# DA 9000 cables on 6800



## mannymerc (Nov 19, 2013)

Yeah, I like my DA 9000 equipped bike so much is just ridiculous, the cables are super smooth, I want to change my trainer bike to ultegra 6800 and was wondering if I can use the DA9000 cables and shifter hood, anyone with some info on the matter?


----------



## Dunbar (Aug 8, 2010)

Yes you can use them, although doesn't 6800 use the same coating technology as 9000 on the cables to reduce friction? If so, I'm not sure it will make a difference.


----------



## mannymerc (Nov 19, 2013)

I thought they didnt, I thought it was one of the advantage of dura ace...


----------



## Rick Draper (Jan 17, 2012)

Dura ace has a polymer coating and ultegra has ptfe I believe.


----------



## tednugent (Apr 26, 2010)

mannymerc said:


> Yeah, I like my DA 9000 equipped bike so much is just ridiculous, the cables are super smooth, I want to change my trainer bike to ultegra 6800 and was wondering if I can use the DA9000 cables and shifter hood, anyone with some info on the matter?
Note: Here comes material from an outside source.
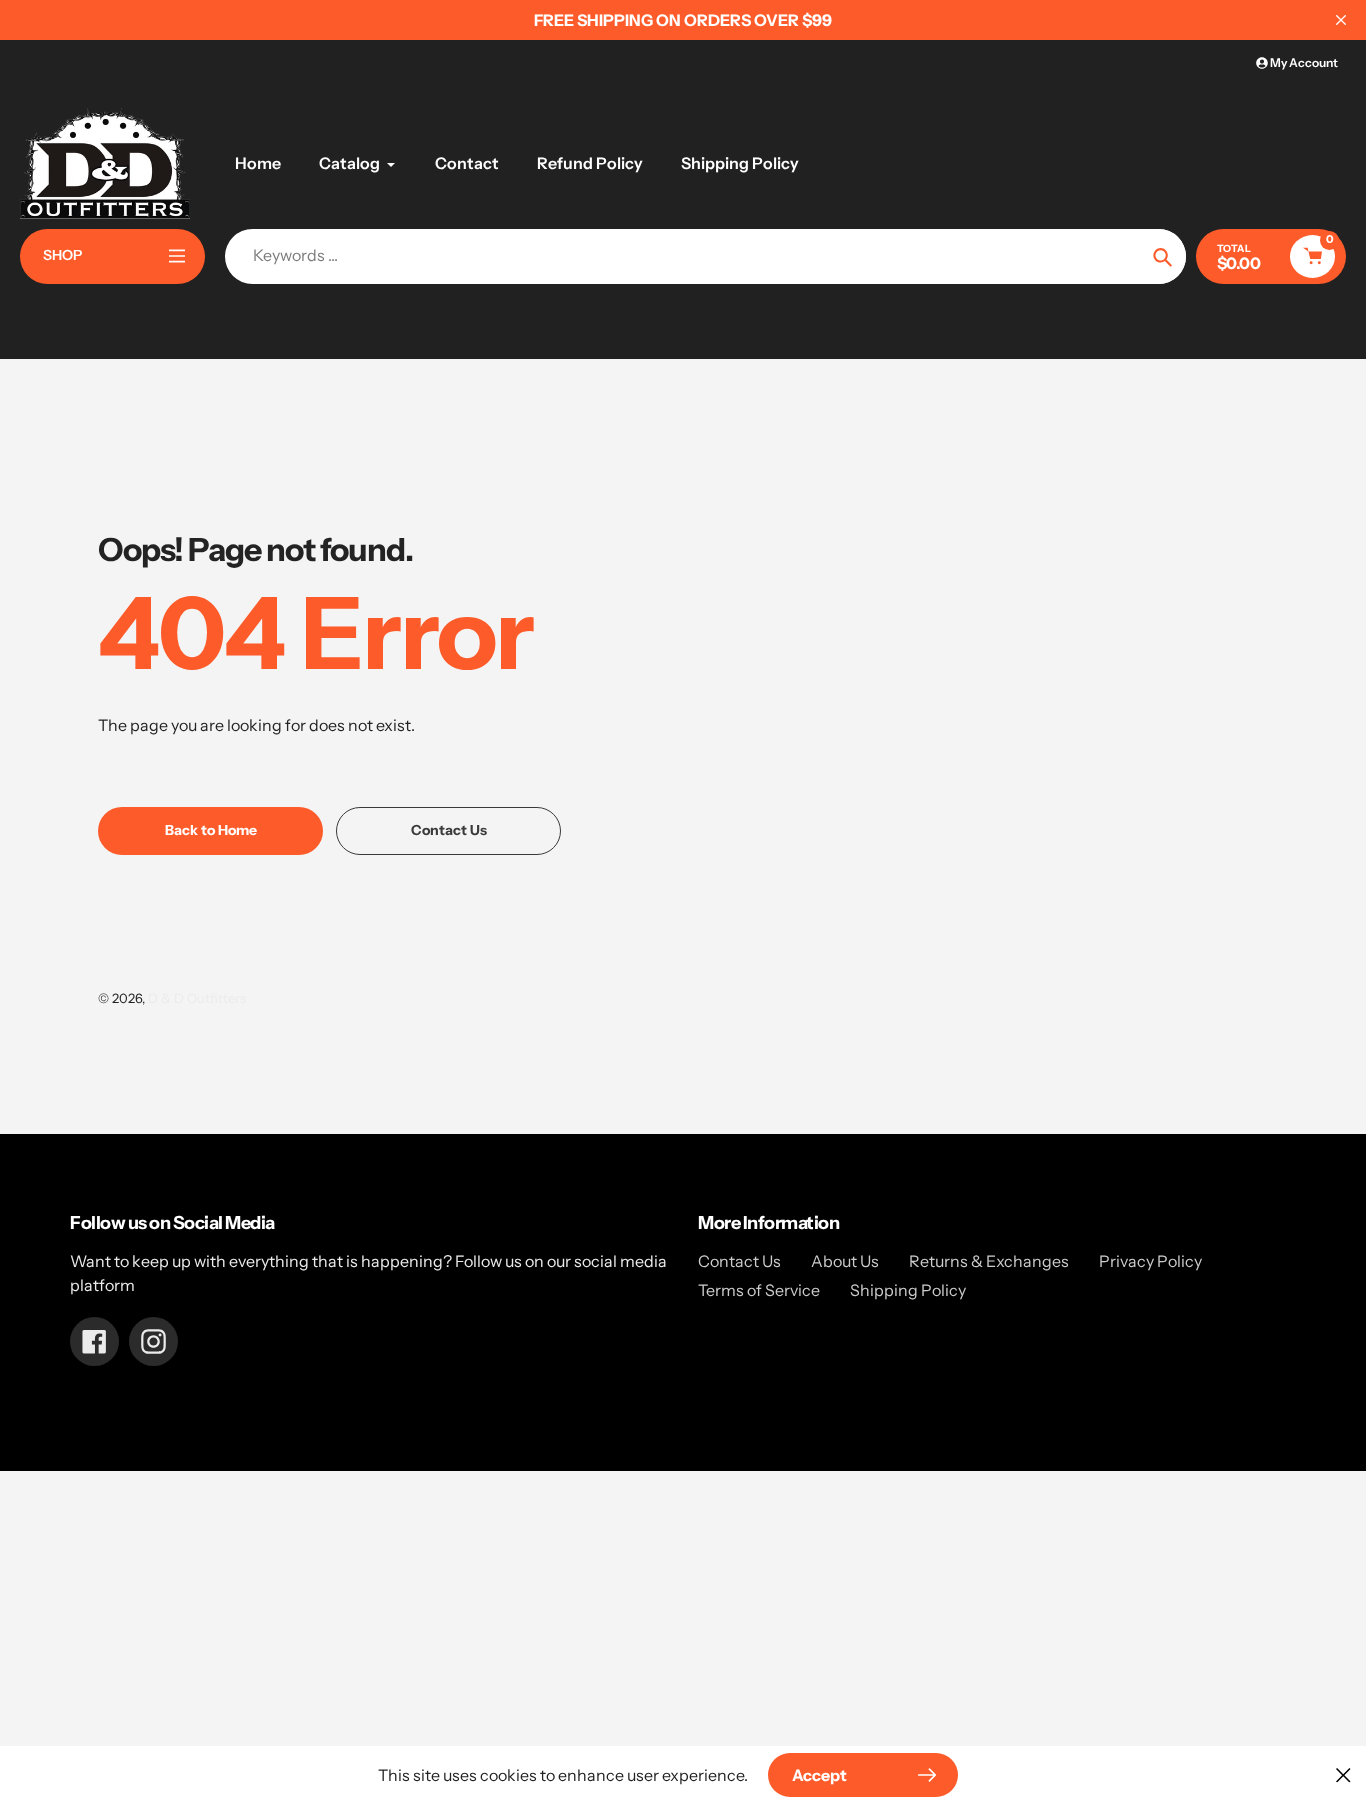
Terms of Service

Cables are cables. There is nothing proprietary that makes DA cables only work with DA shifters

(of course, the caveat to that is attempting to use MTB shifter cables).


----------



## Dunbar (Aug 8, 2010)

mannymerc said:


> I thought they didnt, I thought it was one of the advantage of dura ace...


I thought the slicker cables was a big reason 9000 and 6800 shift so well (both have great reputations in this regard.) I have 9000 cables on my 5700 group and they make a big difference in shift quality. I'm planning to switch to 6800 cables when they wear out to save some money.


----------



## kps88 (Dec 3, 2013)

The 6800 use the polymer coated cable.



Rick Draper said:


> Dura ace has a polymer coating and ultegra has ptfe I believe.


----------



## MMsRepBike (Apr 1, 2014)

9000 and 6800 have the same exact design of shifters/hoods and the same technology cables as well.

The 9000 uses better materials in the shifters/hoods and there's more polymer wound around the cables.

The 6800 uses cheaper materials in the shifters/hoods and there's less polymer wound around the cables.

Neither are teflon/ptfe, both are polymer.

Basically they're both the same, one's just better, lol.


----------